Arma Liturgica

Embodied moral formation through martial practice.

Arma Liturgica is a Catholic classical martial arts curriculum for 7th–12th grade students. Each session pairs two things: structured combat with padded foam weapons (boffers), and seminar-style discussion of great texts. The combat trains the body in courage and self-control; the seminar trains the intellect to name and reason about the virtues the body just practiced. Together they form one thing: embodied moral formation in the tradition of the Church.

How It Works

Boffer combat is fighting with padded weapons: swords, shields, and spears made from foam and PVC. Hits are real contact, governed by clear rules and an honor system. You call your own hits. It is always "you got me," never "I got you," including when no one else saw. It is not stage combat and not choreography. It is a genuine contest that demands courage, restraint, and honest self-judgment under pressure.

Seminar discussion follows the Socratic model. Students sit with a text (Homer, Scripture, Malory, Herodotus) and work through it together by question and answer. The instructor guides but does not lecture. The aim is for the student to articulate what he just experienced on the training floor in the language of the tradition he is inheriting.

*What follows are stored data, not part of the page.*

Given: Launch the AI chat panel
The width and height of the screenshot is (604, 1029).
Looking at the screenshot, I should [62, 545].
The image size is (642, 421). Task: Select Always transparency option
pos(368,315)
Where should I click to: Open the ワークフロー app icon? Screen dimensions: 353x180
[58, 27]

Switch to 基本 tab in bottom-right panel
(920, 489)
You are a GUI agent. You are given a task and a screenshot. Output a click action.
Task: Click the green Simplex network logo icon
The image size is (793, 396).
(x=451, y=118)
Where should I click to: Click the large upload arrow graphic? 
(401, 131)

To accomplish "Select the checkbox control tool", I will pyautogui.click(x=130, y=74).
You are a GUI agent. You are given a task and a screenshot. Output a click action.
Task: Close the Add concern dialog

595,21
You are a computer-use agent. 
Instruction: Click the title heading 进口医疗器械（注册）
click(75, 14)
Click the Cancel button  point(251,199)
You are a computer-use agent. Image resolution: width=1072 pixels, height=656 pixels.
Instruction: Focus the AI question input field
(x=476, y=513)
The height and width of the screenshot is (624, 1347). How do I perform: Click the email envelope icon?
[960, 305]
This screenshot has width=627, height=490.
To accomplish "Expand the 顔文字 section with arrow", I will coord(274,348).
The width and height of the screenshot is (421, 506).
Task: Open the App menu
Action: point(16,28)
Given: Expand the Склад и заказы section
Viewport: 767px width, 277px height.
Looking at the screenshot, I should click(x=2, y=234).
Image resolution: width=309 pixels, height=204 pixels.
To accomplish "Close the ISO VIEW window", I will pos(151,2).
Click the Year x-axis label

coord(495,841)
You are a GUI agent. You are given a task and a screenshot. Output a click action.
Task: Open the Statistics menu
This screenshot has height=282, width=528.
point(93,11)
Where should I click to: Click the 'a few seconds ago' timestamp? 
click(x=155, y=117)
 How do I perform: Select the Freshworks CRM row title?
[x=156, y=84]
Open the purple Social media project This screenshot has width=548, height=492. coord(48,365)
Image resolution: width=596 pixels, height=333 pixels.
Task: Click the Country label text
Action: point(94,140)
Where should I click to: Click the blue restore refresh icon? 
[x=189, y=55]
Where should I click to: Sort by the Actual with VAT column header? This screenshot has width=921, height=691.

The liturgical calendar sets the rhythm of the year. Advent and Lent are penitential seasons of endurance and discipline; Christmastide and Easter are seasons of joy and decisive action; Ordinary Time is for steady technical development. Saints' feast days anchor individual lessons (St. George, St. Sebastian, St. Joan of Arc) whose stories teach specific martial virtues.

The end of the training is defense of the weak: fortitude ordered not toward personal glory or competitive dominance, but toward the protection of others.

What This Is Not

Arma Liturgica is not:

This is a different thing.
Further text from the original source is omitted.